OA-16: The rs9344 G risk allele upregulates CCND1 expression through t(11;14) and PAX5 in multiple myeloma

Introduction: Multiple myeloma (MM) is an incurable plasma cell malignancy characterized by recurrent primary cytogenetic abnormalities such as t(11;14)(q13;q32), resulting in upregulation of CCND1. While the G allele of rs9344 (c.723G>A, p.Pro241) in exon 4 of the CCND1 gene is the most significant susceptibility allele for t(11;14) by GWAS, the mechanism of how rs9344 contributes to MM remains unknown.

Methods: We studied 1,359 patients with MM including two independent and ancestrally diverse cohorts (CoMMpass and Tempus). We analyzed whole exome and RNA-seq data and performed a multivariate generalized linear model (GLM). We also analyzed ATAC-seq and ChIP-seq data of the GM12878 normal lymphoblastoid cell line (heterozygous for rs9344 G/A) and MM patient samples. The t(11;14)+ U266 and KMS12 PE cell lines were used for biological confirmation. QRT-PCR was used to assess the expression of CCND1 in U266 cells before and after PAX5 knockdown (KD) with siRNAs and KMS12 PE engineered cell lines with G>A substitution at rs9344. P-values < 0.05 (two-side) were considered statistically significant.

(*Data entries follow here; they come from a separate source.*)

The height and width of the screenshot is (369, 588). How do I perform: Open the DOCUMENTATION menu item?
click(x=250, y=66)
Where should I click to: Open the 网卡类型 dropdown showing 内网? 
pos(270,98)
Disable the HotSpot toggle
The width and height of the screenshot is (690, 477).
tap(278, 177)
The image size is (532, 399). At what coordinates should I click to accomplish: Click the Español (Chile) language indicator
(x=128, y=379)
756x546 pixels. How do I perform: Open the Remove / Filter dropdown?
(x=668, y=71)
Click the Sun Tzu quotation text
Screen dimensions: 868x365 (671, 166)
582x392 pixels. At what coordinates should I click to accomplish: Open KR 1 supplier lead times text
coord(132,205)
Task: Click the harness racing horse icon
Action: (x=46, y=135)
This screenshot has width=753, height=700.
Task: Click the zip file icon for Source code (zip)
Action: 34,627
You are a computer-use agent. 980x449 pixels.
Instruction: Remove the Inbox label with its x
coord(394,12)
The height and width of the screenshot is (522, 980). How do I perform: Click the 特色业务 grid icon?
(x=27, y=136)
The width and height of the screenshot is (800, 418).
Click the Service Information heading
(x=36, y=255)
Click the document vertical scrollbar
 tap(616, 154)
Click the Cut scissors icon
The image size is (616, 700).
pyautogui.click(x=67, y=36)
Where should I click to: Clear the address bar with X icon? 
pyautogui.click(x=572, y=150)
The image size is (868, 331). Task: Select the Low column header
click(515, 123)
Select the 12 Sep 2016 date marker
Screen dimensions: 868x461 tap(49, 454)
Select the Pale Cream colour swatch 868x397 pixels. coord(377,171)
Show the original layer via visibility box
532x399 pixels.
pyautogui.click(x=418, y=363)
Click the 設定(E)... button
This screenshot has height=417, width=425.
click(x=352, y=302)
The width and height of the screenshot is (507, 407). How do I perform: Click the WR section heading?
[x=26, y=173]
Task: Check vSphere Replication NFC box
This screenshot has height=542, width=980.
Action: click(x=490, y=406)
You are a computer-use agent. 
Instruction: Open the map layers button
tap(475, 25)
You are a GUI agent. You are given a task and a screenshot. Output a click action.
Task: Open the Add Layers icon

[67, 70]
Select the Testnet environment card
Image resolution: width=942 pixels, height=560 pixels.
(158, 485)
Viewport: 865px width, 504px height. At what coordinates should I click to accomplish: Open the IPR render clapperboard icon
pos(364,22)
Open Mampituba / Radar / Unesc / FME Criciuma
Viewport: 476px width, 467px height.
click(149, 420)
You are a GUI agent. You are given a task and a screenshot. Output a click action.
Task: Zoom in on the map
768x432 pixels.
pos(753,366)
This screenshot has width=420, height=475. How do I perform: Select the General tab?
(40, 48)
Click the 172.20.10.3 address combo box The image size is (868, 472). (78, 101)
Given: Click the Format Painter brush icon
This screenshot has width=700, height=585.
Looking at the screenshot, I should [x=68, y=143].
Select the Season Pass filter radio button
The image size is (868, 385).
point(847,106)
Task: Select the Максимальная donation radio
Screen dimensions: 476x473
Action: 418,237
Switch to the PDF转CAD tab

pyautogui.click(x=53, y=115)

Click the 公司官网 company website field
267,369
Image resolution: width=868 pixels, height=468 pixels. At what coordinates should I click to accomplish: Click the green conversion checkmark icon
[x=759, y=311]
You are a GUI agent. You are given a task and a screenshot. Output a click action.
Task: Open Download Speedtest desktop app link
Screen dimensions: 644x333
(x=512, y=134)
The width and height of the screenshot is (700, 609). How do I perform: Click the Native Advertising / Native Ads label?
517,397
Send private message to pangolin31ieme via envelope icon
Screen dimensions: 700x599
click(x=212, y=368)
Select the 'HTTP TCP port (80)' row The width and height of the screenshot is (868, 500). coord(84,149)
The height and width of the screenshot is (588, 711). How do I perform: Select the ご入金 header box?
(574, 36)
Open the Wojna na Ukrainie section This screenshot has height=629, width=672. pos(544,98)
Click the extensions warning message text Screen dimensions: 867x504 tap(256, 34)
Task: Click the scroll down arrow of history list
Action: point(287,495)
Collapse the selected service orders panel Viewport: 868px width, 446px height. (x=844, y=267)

Results: The rs9344 G risk allele was associated with t(11;14) MM (OR=1.88, P-value =3.2x10-5 in CoMMpass and OR=1.54, P-value =0.002 in Tempus cohorts). In cells heterozygous for rs9344 (A/G), the G allele occurred in cis with the t(11;14) in 80.34% (95%CI: 64.92–98.32%) of cases demonstrating a biological preference for the G allele in t(11;14). Among t(11;14) cases, the G allele was associated with a significant increase of H3K27ac, H3K4me3, H3K4me1 and chromatin accessibility (P-value=9.2 x10-3-7.3 x10-16) demonstrating an allele-specific regulatory role for rs9344 within the CCND1 locus. Further, using ENCODE ChIP-seq data from the GM12878 cell line, we identified a PAX5 binding site within CCND1, with the binding motif being one base-pair centromeric to rs9344. The G allele was associated with increased PAX5 signal relative to the A allele (P-value =1.09E-01).
We reason that the increased binding of PAX5 to the G allele contributed to increased expression of CCND1. This was supported by the observations of the increased PAX5 expression in t(11;14) relative to non-t(11;14) MM patient samples, and the increased CCND1 expression within the t(11;14) subgroup with the G allele: 21.98% (95%CI:18.06-25.8%, P-value =1.3 x 10-26) in CoMMpass and 14.48% (95%CI:9.32-19.64%, P-value =5.2 x 10-8) in Tempus. PAX5 KD in U266 cells resulted in a reduction in CCND1 expression and conversion of AA to GG using CRISPR/Cas9 in KMS12 PE cells was associated with an increase in CCND1 expression, confirming the associations of t(11;14) with rs9344 (P-value ≤ 0.002) and with CCND1 (P-value ≤ 1.2x10-143).

Conclusions: We demonstrate a novel enhancer involving rs9344 and its interaction with PAX5 together with t(11;14) accounting for 98% (95%CI:86.51–100%) of CCND1 expression. Future studies will explore how this association contributes to increased risk of t(11;14) MM.